Firing the gun in the air was undoubtedly reckless and showed a disregard for the safety of potential passers-by, but it is a significant leap to conclude, from the fact that Johnson would act recklessly, that he intended to harm his family or the police. The specific reckless conduct (firing the gun in the air) would not have recurred once Johnson entered the house (and if he exited to do it again, the police could simply have arrested him). That Johnson might commit other dangerous, deadly, or deranged behavior once in his home is pure conjecture, and the mere existential possibility that Johnson could have done anything imaginable is not enough to support the warrantless violation of his home.
Thus, it was not reasonable, as the majority concludes, for the officers to determine on this basis alone that Johnson posed an emergency threat to his family, such that the officers were excused from the normal requirement of obtaining a warrant, which they presumably could have acquired, before entering his home. Exigent circumstances did not justify the warrantless entry into the home, and the entry therefore violated the Fourth Amendment.
Because I conclude that the warrantless entry into Johnson’s home violated the Fourth Amendment, I would affirm the district court’s suppression of the gun as evidence. Further, since I believe that the entry into the home was unconstitutional, I would not reach the issue of the validity of the scope of the protective sweep. I respectfully dissent.

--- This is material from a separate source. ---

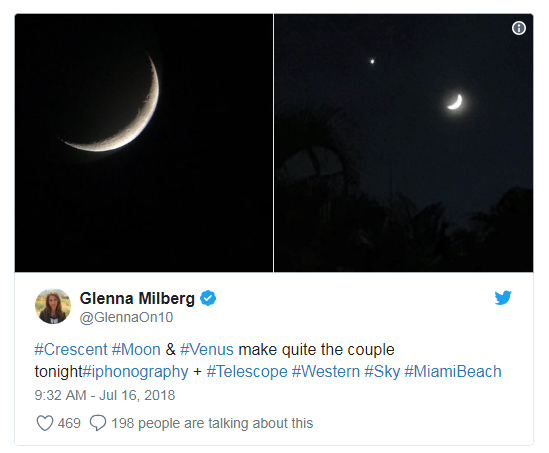Open Glenna Milberg's profile avatar
The height and width of the screenshot is (453, 549).
coord(53,306)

. The majority suggests that the district court "initially concluded that the warrantless entry was justified.” Maj. Op. at 365. This simply is not so. The district court specifically refrained from ruling on the validity of the warrantless entry, suppressing the gun on other grounds. The district court, in grappling with the question before declining to rule upon it, unexceptionally noted that the officers "had the right to pursue the individúal to reasonably ascertain who it was and make an arrest for the misdemeanor committed in their presence.” It is absolutely true that the officers could have arrested Johnson or that they could have pursed him within the confines of the Fourth Amendment. But the district court’s statement says nothing about the police’s ability to pursue him once he had entered into his own home, and the district court made no ruling on the matter.